Dataset excerpts:
↓↓↓

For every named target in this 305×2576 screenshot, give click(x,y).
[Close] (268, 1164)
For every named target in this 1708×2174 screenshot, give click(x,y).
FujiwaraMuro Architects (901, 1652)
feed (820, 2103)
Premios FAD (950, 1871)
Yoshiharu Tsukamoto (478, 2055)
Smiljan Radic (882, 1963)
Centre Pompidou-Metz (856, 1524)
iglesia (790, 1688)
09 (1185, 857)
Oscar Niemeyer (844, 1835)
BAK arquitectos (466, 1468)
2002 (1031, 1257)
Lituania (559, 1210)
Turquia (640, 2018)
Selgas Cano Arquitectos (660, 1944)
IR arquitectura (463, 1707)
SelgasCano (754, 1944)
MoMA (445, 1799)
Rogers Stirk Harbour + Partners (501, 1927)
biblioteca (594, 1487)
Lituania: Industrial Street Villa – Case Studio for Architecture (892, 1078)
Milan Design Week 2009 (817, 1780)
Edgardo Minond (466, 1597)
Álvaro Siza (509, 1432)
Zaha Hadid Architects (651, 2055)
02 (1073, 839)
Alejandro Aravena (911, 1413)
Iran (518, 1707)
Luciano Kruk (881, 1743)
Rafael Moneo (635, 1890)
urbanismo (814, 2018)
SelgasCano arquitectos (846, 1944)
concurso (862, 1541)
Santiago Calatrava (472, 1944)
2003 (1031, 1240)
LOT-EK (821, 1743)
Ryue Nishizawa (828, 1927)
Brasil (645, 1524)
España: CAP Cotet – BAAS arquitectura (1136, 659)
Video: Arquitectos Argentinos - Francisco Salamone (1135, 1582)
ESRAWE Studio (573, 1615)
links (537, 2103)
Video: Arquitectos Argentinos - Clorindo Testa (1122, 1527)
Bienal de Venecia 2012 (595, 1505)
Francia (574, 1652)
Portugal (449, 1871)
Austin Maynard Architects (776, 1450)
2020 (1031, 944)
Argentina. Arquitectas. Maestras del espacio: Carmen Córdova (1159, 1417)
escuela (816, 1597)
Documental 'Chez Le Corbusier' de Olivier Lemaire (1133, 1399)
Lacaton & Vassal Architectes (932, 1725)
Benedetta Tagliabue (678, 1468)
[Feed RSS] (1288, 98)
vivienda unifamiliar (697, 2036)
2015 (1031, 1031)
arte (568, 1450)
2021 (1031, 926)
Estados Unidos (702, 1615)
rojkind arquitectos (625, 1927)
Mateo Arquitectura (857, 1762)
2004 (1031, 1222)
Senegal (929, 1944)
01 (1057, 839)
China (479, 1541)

↑↑↑

WORK TO COMPLETE: Your answer must be the line containing "vivienda unifamiliar (697, 2036)" and every line after it through the end of the records above, reproduced exactly and alone.

YOUR SOLUTION:
vivienda unifamiliar (697, 2036)
2015 (1031, 1031)
arte (568, 1450)
2021 (1031, 926)
Estados Unidos (702, 1615)
rojkind arquitectos (625, 1927)
Mateo Arquitectura (857, 1762)
2004 (1031, 1222)
Senegal (929, 1944)
01 (1057, 839)
China (479, 1541)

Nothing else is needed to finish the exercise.